Description
A hearty, nutritious salad featuring quinoa, kale, sweet cranberries, crunchy candied pecans, and tangy feta, all tossed in a zesty vinaigrette.
Ingredients
Scale
For the Crust:
- 1 cup quinoa, rinsed
- 2 cups water or vegetable broth
- 4 cups kale, stems removed and chopped
- 1/2 cup dried cranberries
- 1/2 cup crumbled feta cheese
- 1/2 cup candied pecans
- 1/4 cup olive oil
- 2 tablespoons apple cider vinegar
- 1 tablespoon honey
- 1 teaspoon Dijon mustard
- 1 clove garlic, minced
- Salt and black pepper to taste
Instructions
1. Prepare the Crust:
- Cook quinoa in water or broth according to package instructions, then let cool to room temperature.

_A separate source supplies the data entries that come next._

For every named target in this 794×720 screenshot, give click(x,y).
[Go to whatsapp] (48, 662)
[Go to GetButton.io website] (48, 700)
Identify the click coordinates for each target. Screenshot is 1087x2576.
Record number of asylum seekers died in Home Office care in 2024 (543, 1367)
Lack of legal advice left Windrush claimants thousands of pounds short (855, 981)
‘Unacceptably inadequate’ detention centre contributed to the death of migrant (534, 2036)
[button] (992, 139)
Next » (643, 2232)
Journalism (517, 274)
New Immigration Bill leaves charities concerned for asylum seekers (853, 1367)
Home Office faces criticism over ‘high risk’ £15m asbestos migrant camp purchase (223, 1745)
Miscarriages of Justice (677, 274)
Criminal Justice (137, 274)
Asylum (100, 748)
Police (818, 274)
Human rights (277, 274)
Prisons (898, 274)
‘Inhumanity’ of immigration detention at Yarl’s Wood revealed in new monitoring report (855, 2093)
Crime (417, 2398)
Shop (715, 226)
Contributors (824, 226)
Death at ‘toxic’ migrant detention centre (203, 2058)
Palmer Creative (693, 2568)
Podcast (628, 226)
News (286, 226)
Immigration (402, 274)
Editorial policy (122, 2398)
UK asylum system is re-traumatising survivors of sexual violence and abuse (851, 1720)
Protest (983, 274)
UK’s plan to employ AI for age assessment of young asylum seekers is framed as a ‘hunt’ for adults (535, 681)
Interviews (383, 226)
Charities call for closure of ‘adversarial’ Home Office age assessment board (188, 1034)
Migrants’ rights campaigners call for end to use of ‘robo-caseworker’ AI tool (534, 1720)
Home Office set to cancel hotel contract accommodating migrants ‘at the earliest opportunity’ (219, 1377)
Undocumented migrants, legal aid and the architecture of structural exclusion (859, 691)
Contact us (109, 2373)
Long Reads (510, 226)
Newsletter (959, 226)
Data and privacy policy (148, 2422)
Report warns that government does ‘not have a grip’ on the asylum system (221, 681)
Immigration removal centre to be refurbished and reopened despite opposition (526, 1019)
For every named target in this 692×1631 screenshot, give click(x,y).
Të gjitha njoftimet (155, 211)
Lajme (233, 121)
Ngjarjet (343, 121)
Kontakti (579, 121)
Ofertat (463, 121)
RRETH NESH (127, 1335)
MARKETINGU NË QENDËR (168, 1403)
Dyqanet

- Massage kale with a pinch of salt and 1 teaspoon olive oil until tender, about 2 minutes.
- Whisk together olive oil, apple cider vinegar, honey, Dijon mustard, minced garlic, salt, and pepper to make the vinaigrette.
- In a large bowl, combine cooled quinoa, massaged kale, dried cranberries, and feta cheese.
- Pour vinaigrette over salad and toss gently to coat evenly.
- Top with candied pecans just before serving.
Notes
You can customize the seasonings to taste.